The Nash equilibrium also suggests situations for calling.

A direct consequence of the non-ideal strategies of opponents is the emergence of "pure" and "mixed" strategies. If the game takes place in full accordance with ‌equilibrium, then this is a pure strategy. If some opponents adhere to it or use it only in certain cases, then we are talking about a mixed strategy.

Even at the final table of the Sunday Million or the WSOP Main Event, opponents are not playing game theory optimally. Only machines play perfectly; real people constantly deviate from the equilibrium. This reduces the effectiveness of the Nash equilibrium but increases the importance of adjusting to your opponents and exploiting their mistakes.
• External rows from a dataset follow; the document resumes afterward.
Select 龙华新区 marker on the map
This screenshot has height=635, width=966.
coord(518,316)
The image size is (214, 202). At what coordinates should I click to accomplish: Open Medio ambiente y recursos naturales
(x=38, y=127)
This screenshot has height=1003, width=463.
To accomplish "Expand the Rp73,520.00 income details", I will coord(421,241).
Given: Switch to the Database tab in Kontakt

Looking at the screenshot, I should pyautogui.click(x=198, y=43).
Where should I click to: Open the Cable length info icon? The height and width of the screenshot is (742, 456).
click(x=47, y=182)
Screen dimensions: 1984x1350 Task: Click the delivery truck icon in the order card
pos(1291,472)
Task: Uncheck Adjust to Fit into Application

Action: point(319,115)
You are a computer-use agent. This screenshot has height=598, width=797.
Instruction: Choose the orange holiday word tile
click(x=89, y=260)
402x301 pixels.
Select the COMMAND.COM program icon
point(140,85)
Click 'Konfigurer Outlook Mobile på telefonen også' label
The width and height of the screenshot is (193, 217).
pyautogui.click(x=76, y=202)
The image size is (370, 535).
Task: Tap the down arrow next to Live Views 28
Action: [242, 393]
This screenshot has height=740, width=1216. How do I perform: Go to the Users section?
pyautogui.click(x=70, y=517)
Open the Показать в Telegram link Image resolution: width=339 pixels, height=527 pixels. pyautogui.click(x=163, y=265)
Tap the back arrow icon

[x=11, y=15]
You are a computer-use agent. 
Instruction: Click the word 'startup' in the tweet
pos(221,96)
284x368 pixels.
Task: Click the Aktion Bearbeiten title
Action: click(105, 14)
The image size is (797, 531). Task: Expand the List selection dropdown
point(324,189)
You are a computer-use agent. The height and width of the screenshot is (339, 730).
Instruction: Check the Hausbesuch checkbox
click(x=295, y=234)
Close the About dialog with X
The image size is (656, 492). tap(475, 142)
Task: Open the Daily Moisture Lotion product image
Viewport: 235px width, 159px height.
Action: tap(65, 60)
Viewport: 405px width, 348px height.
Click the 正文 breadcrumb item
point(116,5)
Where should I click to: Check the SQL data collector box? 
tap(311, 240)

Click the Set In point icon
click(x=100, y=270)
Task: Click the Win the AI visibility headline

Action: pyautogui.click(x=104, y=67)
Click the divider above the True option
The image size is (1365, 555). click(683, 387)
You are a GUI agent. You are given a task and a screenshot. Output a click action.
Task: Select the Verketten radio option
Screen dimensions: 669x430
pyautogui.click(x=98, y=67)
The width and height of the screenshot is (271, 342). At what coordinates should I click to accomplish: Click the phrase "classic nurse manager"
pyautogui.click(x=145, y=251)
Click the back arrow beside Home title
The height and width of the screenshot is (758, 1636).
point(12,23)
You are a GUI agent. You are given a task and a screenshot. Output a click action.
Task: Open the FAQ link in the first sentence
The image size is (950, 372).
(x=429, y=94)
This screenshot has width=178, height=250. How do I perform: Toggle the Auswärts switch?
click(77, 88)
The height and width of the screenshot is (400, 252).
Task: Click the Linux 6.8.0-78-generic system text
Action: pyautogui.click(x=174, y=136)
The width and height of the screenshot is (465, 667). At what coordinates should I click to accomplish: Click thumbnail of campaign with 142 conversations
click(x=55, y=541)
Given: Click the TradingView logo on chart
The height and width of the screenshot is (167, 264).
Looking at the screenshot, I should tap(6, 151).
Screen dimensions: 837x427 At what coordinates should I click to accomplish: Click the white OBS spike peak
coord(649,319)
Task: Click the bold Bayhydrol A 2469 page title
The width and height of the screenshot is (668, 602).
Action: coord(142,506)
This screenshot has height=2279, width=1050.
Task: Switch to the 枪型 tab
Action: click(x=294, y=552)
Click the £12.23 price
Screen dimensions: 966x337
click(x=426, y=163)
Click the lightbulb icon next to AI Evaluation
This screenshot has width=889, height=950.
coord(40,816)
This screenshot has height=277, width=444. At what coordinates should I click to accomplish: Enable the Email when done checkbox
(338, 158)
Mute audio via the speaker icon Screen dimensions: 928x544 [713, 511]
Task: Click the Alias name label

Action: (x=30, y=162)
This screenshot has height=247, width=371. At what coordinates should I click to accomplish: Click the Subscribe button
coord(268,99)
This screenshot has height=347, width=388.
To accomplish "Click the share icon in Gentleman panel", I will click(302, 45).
In push/fold situations, players use the equilibrium when the effective stack depth is 15 big blinds or lower. In practice, it is used like this: let's say that after the next increase in blind levels, the effective stack is 13 BB. We are dealt J9o, we look at the table, see a hand in the pushing range, and go all-in. From a mathematical point of view, we made the right decision.

Nash's concept may contradict the Independent Chip Model (ICM). Let's take this situation as an example:

• There are 3 participants left in the tournament, and only two get prizes.
• We have 6,500 chips in our stack and are in the small blind.
• The big blind is the chip leader with 8,485 chips.
• There is a short stack sitting on the button with only 15 chips.
• The blinds are at 400/800.

Preflop, we are dealt a pair of Queens. The button folds.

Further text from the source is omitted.